What to do
Retype all of the entries exactly as they appear.

Stored records
*** Block opens ***
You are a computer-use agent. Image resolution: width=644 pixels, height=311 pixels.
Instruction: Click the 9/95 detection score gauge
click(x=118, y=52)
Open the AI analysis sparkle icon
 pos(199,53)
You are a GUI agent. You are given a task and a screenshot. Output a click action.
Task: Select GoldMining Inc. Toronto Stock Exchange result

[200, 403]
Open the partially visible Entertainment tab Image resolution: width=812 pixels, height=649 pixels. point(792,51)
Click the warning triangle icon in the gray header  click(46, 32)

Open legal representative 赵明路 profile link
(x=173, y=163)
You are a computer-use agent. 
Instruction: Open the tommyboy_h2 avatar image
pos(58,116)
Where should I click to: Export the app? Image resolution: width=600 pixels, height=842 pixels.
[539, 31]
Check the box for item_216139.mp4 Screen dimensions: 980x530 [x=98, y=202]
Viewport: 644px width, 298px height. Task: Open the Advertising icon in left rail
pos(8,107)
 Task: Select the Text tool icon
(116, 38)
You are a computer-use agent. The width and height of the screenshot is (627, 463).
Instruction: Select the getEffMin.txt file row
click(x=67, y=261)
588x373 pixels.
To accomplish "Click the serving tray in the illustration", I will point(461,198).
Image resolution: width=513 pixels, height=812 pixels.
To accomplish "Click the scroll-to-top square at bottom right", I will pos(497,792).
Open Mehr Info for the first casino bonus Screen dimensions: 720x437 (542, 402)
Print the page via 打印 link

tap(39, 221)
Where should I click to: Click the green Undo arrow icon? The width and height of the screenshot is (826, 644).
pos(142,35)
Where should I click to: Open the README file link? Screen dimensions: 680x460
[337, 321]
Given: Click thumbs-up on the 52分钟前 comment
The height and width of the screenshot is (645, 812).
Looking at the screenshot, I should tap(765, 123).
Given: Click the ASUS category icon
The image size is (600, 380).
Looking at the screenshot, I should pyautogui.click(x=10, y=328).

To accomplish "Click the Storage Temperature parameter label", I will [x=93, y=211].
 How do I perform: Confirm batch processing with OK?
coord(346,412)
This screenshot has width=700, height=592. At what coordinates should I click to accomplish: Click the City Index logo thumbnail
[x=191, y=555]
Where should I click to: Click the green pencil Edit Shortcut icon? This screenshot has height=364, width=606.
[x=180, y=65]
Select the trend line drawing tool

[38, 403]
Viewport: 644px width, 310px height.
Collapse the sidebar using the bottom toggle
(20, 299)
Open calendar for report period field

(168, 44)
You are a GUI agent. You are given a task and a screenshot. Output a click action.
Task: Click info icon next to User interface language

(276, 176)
*** Block closes ***
Answer for the task
You are a computer-use agent. Image resolution: width=644 pixels, height=311 pixels.
Instruction: Click the 9/95 detection score gauge
click(x=118, y=52)
Open the AI analysis sparkle icon
 pos(199,53)
You are a GUI agent. You are given a task and a screenshot. Output a click action.
Task: Select GoldMining Inc. Toronto Stock Exchange result

[200, 403]
Open the partially visible Entertainment tab Image resolution: width=812 pixels, height=649 pixels. point(792,51)
Click the warning triangle icon in the gray header  click(46, 32)

Open legal representative 赵明路 profile link
(x=173, y=163)
You are a computer-use agent. 
Instruction: Open the tommyboy_h2 avatar image
pos(58,116)
Where should I click to: Export the app? Image resolution: width=600 pixels, height=842 pixels.
[539, 31]
Check the box for item_216139.mp4 Screen dimensions: 980x530 [x=98, y=202]
Viewport: 644px width, 298px height. Task: Open the Advertising icon in left rail
pos(8,107)
 Task: Select the Text tool icon
(116, 38)
You are a computer-use agent. The width and height of the screenshot is (627, 463).
Instruction: Select the getEffMin.txt file row
click(x=67, y=261)
588x373 pixels.
To accomplish "Click the serving tray in the illustration", I will point(461,198).
Image resolution: width=513 pixels, height=812 pixels.
To accomplish "Click the scroll-to-top square at bottom right", I will pos(497,792).
Open Mehr Info for the first casino bonus Screen dimensions: 720x437 (542, 402)
Print the page via 打印 link

tap(39, 221)
Where should I click to: Click the green Undo arrow icon? The width and height of the screenshot is (826, 644).
pos(142,35)
Where should I click to: Open the README file link? Screen dimensions: 680x460
[337, 321]
Given: Click thumbs-up on the 52分钟前 comment
The height and width of the screenshot is (645, 812).
Looking at the screenshot, I should tap(765, 123).
Given: Click the ASUS category icon
The image size is (600, 380).
Looking at the screenshot, I should pyautogui.click(x=10, y=328).

To accomplish "Click the Storage Temperature parameter label", I will [x=93, y=211].
 How do I perform: Confirm batch processing with OK?
coord(346,412)
This screenshot has width=700, height=592. At what coordinates should I click to accomplish: Click the City Index logo thumbnail
[x=191, y=555]
Where should I click to: Click the green pencil Edit Shortcut icon? This screenshot has height=364, width=606.
[x=180, y=65]
Select the trend line drawing tool

[38, 403]
Viewport: 644px width, 310px height.
Collapse the sidebar using the bottom toggle
(20, 299)
Open calendar for report period field

(168, 44)
You are a GUI agent. You are given a task and a screenshot. Output a click action.
Task: Click info icon next to User interface language

(276, 176)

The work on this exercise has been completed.